╔══

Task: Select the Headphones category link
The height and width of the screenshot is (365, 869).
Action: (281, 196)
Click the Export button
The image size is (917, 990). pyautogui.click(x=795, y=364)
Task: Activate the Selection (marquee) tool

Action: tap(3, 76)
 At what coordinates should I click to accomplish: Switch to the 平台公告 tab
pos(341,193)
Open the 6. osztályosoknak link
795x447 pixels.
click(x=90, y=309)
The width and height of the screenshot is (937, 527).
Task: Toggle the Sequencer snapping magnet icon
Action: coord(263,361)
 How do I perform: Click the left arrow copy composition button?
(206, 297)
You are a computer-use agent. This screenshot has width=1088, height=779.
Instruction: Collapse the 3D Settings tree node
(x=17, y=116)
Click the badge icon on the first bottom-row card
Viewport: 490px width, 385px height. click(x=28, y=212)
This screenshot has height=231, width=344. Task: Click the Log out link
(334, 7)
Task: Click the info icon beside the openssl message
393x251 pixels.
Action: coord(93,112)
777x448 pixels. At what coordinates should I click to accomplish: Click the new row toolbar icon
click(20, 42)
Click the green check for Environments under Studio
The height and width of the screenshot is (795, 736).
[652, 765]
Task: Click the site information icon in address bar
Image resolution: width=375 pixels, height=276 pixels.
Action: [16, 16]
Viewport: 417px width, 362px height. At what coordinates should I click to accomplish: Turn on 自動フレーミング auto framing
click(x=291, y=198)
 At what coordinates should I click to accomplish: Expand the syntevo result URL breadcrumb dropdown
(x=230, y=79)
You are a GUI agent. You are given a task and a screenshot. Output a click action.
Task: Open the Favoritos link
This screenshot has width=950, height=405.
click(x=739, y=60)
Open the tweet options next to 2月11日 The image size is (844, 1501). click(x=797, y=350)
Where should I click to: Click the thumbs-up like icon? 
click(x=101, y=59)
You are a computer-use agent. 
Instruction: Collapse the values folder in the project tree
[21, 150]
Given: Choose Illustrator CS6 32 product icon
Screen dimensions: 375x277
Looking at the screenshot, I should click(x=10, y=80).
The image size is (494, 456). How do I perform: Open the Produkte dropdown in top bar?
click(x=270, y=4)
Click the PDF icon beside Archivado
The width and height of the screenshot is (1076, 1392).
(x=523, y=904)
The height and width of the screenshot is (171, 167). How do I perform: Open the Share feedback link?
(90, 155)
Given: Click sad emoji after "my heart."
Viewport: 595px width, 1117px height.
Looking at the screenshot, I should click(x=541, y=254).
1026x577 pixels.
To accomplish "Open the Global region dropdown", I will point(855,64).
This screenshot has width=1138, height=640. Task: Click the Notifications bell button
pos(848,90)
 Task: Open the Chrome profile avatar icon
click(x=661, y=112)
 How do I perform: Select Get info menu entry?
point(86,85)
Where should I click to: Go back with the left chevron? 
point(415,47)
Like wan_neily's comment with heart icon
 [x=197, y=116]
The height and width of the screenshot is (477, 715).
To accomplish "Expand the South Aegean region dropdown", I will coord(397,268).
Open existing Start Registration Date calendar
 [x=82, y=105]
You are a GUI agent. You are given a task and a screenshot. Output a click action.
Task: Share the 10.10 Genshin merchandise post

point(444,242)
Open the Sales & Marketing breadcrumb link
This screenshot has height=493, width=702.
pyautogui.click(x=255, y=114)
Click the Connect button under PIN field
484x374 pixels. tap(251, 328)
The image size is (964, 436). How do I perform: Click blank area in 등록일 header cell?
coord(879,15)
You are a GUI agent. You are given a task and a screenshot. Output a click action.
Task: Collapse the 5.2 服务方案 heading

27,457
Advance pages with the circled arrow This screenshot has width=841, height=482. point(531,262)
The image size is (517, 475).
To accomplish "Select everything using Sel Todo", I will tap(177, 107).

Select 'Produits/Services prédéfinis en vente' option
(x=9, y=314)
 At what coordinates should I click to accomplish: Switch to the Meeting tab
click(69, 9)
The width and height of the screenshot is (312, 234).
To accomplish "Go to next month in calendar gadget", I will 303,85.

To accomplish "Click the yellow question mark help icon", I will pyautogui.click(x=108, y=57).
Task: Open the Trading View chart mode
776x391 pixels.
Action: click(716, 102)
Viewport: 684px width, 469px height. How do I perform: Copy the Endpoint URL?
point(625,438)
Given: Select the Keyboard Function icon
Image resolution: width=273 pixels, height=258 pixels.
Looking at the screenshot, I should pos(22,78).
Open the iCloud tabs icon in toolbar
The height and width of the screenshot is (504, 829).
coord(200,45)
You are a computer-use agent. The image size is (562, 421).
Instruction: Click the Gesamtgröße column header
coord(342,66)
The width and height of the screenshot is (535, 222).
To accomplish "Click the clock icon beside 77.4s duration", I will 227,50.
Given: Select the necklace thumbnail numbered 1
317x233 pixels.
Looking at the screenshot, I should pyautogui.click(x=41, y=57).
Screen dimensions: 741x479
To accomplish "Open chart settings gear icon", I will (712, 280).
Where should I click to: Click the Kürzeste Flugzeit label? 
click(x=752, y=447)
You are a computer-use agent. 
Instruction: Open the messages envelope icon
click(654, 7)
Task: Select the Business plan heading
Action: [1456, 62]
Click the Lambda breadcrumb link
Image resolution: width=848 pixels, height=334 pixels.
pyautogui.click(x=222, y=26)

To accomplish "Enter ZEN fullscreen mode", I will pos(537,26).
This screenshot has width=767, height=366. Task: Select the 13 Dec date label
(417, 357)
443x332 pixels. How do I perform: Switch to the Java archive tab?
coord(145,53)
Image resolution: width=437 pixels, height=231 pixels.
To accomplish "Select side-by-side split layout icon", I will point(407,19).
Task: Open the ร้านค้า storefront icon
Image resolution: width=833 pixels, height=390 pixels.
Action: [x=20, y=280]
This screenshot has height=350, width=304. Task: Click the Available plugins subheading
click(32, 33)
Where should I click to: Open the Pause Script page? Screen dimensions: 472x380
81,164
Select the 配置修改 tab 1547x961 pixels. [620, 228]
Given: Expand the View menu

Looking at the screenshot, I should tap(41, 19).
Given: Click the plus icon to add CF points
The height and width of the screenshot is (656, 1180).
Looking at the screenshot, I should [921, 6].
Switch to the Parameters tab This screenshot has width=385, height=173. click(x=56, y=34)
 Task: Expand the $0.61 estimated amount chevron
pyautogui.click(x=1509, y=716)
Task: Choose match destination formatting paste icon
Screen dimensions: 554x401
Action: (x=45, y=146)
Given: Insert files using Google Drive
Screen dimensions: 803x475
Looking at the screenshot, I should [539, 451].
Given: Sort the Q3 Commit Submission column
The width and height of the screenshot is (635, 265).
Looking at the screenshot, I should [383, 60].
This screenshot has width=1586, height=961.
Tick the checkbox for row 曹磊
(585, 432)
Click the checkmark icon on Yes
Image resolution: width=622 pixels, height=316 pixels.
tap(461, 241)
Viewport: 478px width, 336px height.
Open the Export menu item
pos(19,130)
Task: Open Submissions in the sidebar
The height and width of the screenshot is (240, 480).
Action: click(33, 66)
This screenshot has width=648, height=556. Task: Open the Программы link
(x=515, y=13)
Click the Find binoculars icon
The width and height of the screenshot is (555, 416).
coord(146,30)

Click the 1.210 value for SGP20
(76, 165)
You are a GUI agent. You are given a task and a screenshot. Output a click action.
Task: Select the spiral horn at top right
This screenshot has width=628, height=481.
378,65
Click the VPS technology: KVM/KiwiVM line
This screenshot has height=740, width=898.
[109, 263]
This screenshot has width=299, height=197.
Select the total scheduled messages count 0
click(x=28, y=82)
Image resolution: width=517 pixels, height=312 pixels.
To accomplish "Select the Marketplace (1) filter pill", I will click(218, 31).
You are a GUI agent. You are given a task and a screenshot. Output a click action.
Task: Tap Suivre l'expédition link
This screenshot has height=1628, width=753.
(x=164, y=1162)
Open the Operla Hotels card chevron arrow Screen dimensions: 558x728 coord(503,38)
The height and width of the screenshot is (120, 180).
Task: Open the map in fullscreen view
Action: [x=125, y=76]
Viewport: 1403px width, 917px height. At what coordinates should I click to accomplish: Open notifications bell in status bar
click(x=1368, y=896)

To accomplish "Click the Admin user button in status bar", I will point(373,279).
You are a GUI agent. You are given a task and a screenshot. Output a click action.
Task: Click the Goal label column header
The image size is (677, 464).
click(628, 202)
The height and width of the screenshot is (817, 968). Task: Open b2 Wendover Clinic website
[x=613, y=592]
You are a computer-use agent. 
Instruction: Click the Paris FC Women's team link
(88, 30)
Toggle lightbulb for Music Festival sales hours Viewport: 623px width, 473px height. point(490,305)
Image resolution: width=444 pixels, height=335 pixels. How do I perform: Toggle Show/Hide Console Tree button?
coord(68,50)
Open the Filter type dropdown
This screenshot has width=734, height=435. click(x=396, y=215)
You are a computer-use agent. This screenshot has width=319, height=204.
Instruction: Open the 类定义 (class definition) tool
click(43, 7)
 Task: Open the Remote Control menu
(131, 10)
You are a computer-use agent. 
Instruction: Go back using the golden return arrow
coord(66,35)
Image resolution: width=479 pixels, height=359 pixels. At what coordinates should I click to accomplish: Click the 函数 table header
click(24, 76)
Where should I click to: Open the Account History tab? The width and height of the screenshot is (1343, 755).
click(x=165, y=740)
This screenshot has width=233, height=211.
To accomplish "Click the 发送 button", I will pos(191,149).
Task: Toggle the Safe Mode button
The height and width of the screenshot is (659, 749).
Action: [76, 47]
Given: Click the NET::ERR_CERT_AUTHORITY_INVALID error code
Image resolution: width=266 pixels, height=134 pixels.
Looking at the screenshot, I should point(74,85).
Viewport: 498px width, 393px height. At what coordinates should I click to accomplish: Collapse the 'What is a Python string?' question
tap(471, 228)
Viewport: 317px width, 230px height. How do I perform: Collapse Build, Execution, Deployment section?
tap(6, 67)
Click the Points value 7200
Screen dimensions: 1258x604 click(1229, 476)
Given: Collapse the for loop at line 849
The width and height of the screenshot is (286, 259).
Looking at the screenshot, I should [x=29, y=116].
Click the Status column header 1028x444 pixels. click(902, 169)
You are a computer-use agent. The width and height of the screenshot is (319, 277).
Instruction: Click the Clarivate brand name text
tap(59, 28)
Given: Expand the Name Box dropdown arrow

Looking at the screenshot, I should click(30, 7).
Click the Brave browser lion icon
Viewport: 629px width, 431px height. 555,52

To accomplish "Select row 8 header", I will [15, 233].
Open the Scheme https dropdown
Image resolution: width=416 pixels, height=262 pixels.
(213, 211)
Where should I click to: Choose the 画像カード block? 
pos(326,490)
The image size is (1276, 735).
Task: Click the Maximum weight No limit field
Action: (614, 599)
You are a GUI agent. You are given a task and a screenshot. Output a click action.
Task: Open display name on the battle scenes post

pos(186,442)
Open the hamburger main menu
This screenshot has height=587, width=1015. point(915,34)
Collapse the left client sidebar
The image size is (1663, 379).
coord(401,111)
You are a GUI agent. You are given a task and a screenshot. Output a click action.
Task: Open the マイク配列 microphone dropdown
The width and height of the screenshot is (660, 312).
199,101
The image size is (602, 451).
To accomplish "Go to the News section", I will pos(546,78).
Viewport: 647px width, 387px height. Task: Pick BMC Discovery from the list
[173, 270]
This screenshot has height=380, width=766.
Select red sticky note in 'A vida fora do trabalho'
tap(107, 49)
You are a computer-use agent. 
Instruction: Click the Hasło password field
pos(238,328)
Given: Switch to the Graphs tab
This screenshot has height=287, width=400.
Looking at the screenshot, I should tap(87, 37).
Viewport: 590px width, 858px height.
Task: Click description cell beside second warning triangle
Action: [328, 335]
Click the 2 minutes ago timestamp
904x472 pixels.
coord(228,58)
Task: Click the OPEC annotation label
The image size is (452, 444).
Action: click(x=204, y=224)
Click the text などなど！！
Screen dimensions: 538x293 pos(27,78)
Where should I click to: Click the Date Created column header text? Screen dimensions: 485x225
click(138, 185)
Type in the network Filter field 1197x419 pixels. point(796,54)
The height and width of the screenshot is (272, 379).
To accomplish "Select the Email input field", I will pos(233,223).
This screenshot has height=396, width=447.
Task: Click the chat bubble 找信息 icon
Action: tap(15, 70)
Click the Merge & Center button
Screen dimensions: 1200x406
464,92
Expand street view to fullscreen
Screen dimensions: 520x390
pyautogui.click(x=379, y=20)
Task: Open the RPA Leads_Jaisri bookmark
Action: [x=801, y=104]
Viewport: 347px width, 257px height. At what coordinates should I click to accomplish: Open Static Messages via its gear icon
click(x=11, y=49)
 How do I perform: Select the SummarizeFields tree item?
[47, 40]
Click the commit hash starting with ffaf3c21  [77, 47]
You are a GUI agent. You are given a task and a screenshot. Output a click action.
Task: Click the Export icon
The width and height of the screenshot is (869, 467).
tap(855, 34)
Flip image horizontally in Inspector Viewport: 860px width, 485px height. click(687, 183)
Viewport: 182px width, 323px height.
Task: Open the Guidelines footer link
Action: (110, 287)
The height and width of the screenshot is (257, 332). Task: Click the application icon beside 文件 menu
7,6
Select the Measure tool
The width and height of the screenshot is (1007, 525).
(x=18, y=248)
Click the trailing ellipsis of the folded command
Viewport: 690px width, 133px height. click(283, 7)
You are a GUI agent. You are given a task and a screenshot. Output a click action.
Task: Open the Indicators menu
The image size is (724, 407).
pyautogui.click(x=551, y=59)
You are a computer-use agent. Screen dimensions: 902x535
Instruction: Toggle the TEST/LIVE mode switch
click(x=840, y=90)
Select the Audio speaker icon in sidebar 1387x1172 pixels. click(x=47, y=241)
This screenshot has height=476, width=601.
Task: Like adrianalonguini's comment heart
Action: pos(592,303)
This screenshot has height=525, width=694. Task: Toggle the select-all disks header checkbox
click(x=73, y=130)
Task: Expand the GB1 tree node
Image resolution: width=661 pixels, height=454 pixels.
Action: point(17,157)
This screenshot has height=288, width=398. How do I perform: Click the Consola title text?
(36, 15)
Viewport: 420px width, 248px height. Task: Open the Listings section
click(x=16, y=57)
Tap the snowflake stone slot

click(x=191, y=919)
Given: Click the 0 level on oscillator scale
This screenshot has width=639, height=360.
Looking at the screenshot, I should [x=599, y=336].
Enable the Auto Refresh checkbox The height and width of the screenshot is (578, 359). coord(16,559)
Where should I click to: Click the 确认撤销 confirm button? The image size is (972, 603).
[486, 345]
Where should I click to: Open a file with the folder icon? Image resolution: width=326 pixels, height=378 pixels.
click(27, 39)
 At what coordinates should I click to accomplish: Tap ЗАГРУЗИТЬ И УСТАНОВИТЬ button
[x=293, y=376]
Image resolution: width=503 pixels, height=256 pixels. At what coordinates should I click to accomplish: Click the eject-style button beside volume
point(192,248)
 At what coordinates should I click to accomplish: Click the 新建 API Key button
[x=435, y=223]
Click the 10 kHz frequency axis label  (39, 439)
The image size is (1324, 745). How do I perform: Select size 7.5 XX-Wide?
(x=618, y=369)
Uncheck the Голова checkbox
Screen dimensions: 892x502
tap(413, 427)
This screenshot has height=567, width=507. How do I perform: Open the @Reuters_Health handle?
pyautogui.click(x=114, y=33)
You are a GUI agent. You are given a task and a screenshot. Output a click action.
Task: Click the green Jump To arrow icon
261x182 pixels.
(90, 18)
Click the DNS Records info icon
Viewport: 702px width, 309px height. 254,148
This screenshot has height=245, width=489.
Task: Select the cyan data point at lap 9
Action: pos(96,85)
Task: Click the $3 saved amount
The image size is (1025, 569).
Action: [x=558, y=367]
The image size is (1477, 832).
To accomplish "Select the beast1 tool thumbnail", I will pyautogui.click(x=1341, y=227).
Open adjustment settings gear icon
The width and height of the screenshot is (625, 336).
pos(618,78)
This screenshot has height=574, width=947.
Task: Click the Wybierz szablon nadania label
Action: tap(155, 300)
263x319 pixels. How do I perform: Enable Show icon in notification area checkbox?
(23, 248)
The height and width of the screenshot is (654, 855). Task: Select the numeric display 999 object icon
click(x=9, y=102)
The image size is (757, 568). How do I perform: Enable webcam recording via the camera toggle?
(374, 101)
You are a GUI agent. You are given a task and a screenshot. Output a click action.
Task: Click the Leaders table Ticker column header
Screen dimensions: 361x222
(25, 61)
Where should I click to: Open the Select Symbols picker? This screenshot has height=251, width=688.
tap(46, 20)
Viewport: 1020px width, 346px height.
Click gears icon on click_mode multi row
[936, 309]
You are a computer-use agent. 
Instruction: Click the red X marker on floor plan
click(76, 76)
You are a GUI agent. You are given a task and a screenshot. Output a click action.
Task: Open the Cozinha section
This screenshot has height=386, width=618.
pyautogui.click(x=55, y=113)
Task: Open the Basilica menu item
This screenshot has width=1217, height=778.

╚══

Starting with the first line of the items and going on through the line with "(x=230, y=79)", switch "Headphones" to "Earbuds" and write those lines out again with nothing else changed.

Task: Select the Earbuds category link
The height and width of the screenshot is (365, 869).
Action: (281, 196)
Click the Export button
The image size is (917, 990). pyautogui.click(x=795, y=364)
Task: Activate the Selection (marquee) tool

Action: tap(3, 76)
 At what coordinates should I click to accomplish: Switch to the 平台公告 tab
pos(341,193)
Open the 6. osztályosoknak link
795x447 pixels.
click(x=90, y=309)
The width and height of the screenshot is (937, 527).
Task: Toggle the Sequencer snapping magnet icon
Action: coord(263,361)
 How do I perform: Click the left arrow copy composition button?
(206, 297)
You are a computer-use agent. This screenshot has width=1088, height=779.
Instruction: Collapse the 3D Settings tree node
(x=17, y=116)
Click the badge icon on the first bottom-row card
Viewport: 490px width, 385px height. click(x=28, y=212)
This screenshot has height=231, width=344. Task: Click the Log out link
(334, 7)
Task: Click the info icon beside the openssl message
393x251 pixels.
Action: coord(93,112)
777x448 pixels. At what coordinates should I click to accomplish: Click the new row toolbar icon
click(20, 42)
Click the green check for Environments under Studio
The height and width of the screenshot is (795, 736).
[652, 765]
Task: Click the site information icon in address bar
Image resolution: width=375 pixels, height=276 pixels.
Action: [16, 16]
Viewport: 417px width, 362px height. At what coordinates should I click to accomplish: Turn on 自動フレーミング auto framing
click(x=291, y=198)
 At what coordinates should I click to accomplish: Expand the syntevo result URL breadcrumb dropdown
(x=230, y=79)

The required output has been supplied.